4 : AU STADE DE L'ENTRETIEN ET DE LA MAINTENANCE DU BÂTI
Difficulté d'élaborer une représentation numérique du patrimoine construit
plans papiers inutilisables parce que non orientés gestion de patrimoine
plans numérisés (DXF, DWG) à transformer
documents textuels inexploitables
saisie redondante de données et informations non relationnelles
coût prohibitif de la constitution des bases de données de GTP
Perte de la mémoire et de l'historique de la construction
les objets de la GTP ignorent les objets de la conception, de l'ingénierie, du chantier
pas de capitalisation des connaissances, coût global ignoré
Inversement, pas de remontée d'informations vers les donneurs d'ordre, concepteurs, constructeurs :
Pas de cercle vertueux pour améliorer la filière Bâtiment, le développement durable, avec au contraire une augmentation des réserves, des sinistres, des procès, du recours aux assurances, et du montant de leur cotisation.
Nous avons développé tout au long de ce cours la conclusion technique et méthodologique qui s‘impose :
Rappel :
La transformation du traitement de l'information en un système informatique intégré, continu, normalisé, interopérable (BIM), peut contribuer
à supprimer la majorité des défauts dénoncés dans les 4 principales activités du bâtiment
à procurer un bénéfice immédiat à chaque métier de la construction, jusqu'à atteindre progressivement un niveau culminant avec l'interopérabilité.
à permettre de maîtriser les contraintes du développement durable.
Certains pays progressent plus vite (les Anglo-Saxons), que d'autres (les Latins) ...
Pourquoi ?
L'existence de la nouvelle technologie nécessaire n'est pas suffisante !
La réforme de nos méthodes, de nos habitudes, de la formation, de notre culture professionnelle, est le facteur prépondérant, le véritable défi pour les français, pour continuer de progresser dans le secteur de la construction.
Décloisonner l'information entre les métiers, par logiciels et fichiers interposés, dépend d'une volonté de bousculer l'ordre établi pour se moderniser.
Les enquêtes (projet eXpert) menées en France par des organismes professionnels habilités (les Fédérations Professionnelles réunies dans Médiaconstruct ...) montrent que les acteurs des métiers du bâtiment en France sont attentistes : « J'utiliserai la norme IFC lorsque j'y serai obligé ! ». En effet, la maîtrise d'œuvre et l'ingénierie dépendent des donneurs d'ordre (la maîtrise d'ouvrage), et attendent donc que celle-ci oblige contractuellement les architectes et ingénieurs, économistes et entreprises à s'organiser en équipe « interopérable ».
La prise de conscience s'effectue néanmoins, par les métiers situés aux deux extrémités de la chaîne des études : les promoteurs et la maîtrise d'ouvrage, d'une part, et la Gestion Technique de Patrimoine (GTP[5]) d'autre part.

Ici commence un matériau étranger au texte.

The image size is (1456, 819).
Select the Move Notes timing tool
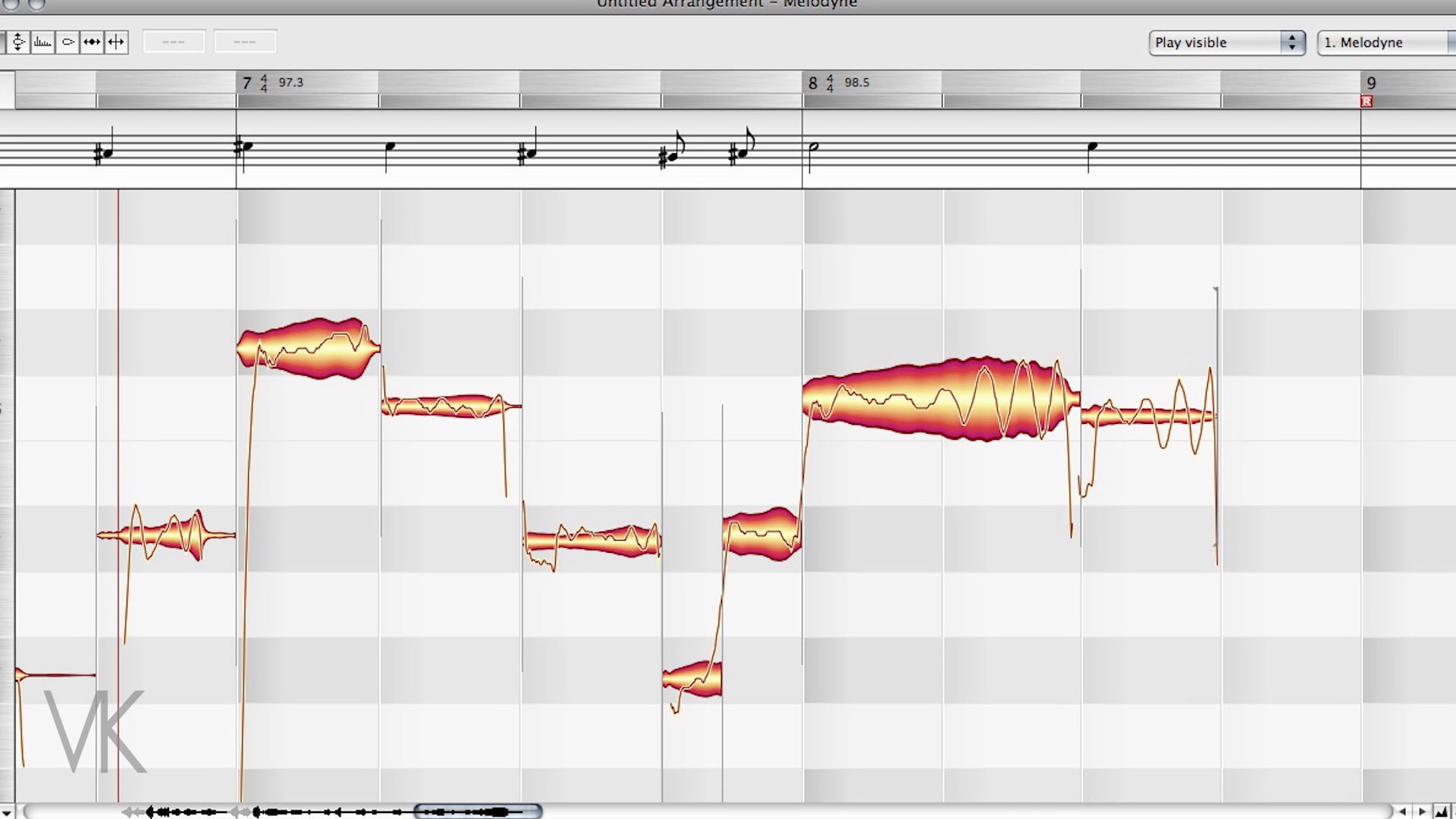[x=92, y=42]
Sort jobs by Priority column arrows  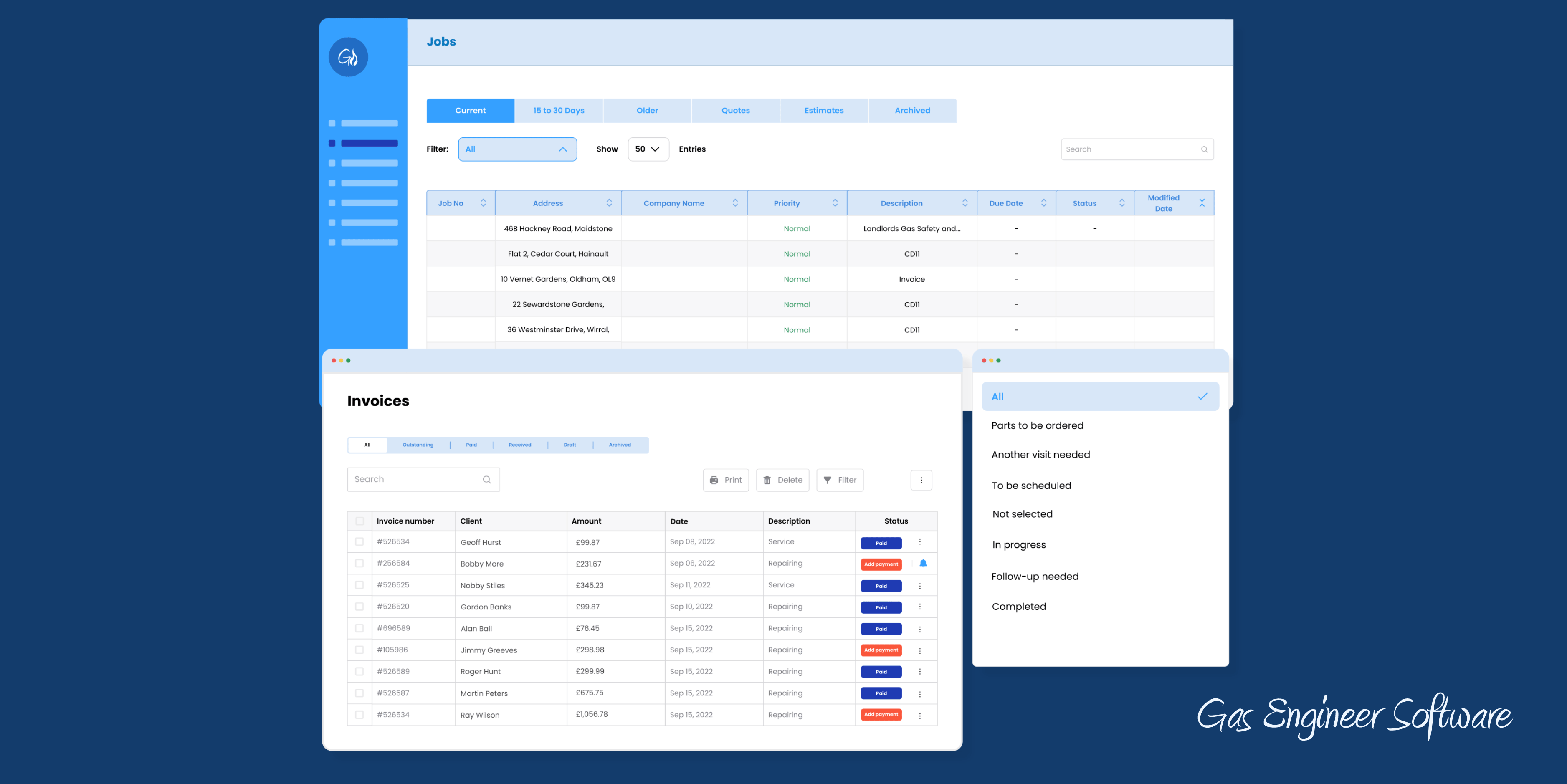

Ce dernier métier est confronté à des contraintes financières difficilement gérables s'il ne dispose pas de la base de données numérique et graphique de son patrimoine bâti, comme d'un outil d'analyse, de simulation et d'aide à la décision.
Des sociétés spécialisées utilisent maintenant, en France, et avec succès, la norme IFC pour constituer et exploiter ces bases de données interopérables (par exemple ACTIVE-3D[6]).